RunAnywhere shipped RCLI this week — an open-source voice AI tool for Mac that handles speech recognition, LLM inference, and text-to-speech entirely on-device. No API keys, no cloud connectivity. The Y Combinator W26 startup says end-to-end latency comes in under 200ms, and the tool ships with support for 38 macOS voice actions ranging from Spotify playback controls to triggering system screenshots.

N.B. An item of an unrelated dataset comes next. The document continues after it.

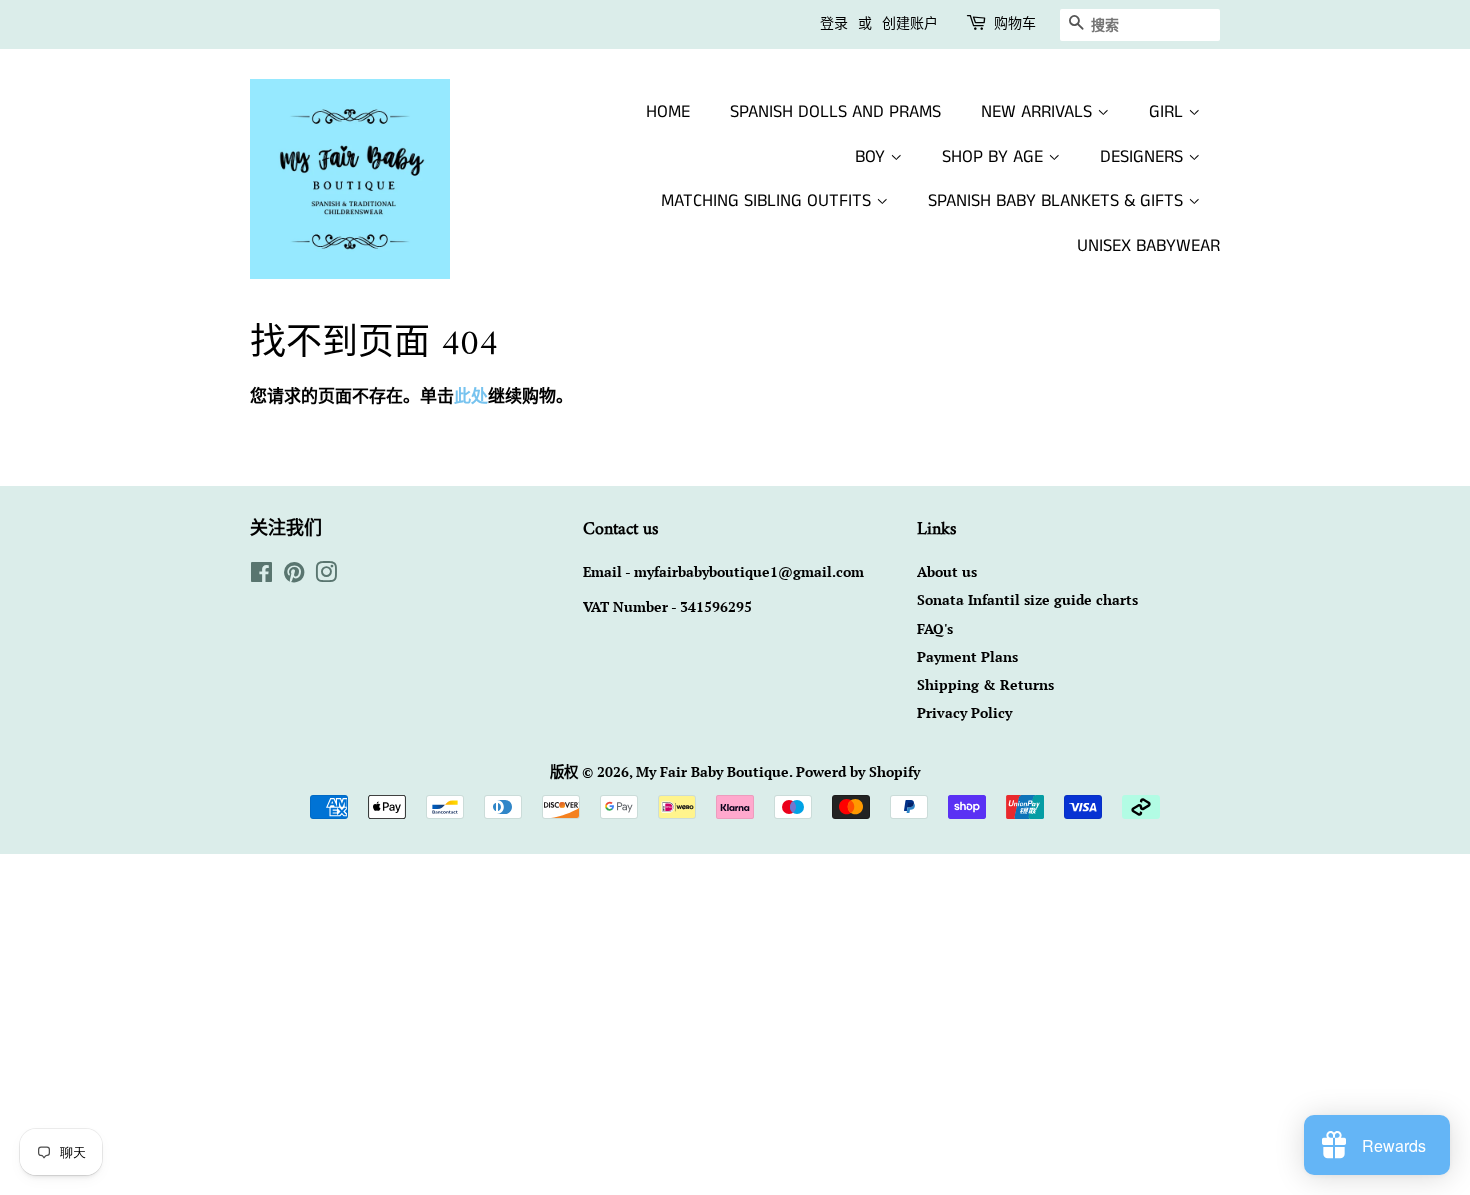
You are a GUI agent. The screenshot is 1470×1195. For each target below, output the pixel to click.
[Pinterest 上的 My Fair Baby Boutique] (294, 575)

The core of the project is MetalRT, a proprietary C++ GPU inference engine RunAnywhere built specifically for Apple Silicon's Metal architecture. On M3 chips and newer, the company claims MetalRT sustains 550 tokens per second during LLM inference and transcribes 70 seconds of audio in 101ms using a 4-bit Whisper Tiny model — a ratio they describe as 714x faster than real-time. In their own benchmarks on an M4 Max, MetalRT reportedly outpaces llama.cpp by 1.67x and Apple's MLX framework by 1.19x on decode speed. M1 and M2 machines fall back to llama.cpp; full MetalRT acceleration is reserved for the M3 generation and up. These numbers come from RunAnywhere's internal testing and haven't been independently verified.
The underlying pipeline, which RunAnywhere calls FastVoice, uses a multi-threaded C++ architecture with lock-free ring buffers, a 64MB pre-allocated memory pool, KV cache quantization, and async LLM-TTS pipelining. The company says first-audio latency — the time from end of speech to first audio output — sits at 63ms. RCLI also includes local RAG over documents, with hybrid retrieval clocking in at roughly 4ms, and supports more than 20 models.
RunAnywhere has been publishing technical write-ups on the architecture decisions behind MetalRT, suggesting the engine is aimed at developers building voice or agentic applications on Apple hardware rather than just end users.
The longer play is an on-device AI SDK targeting iOS, Android, and edge devices, with Swift, Kotlin Multiplatform, React Native, and Flutter bindings on the roadmap. RCLI is the first public demonstration of that stack. It's available now through Homebrew or a one-line curl install.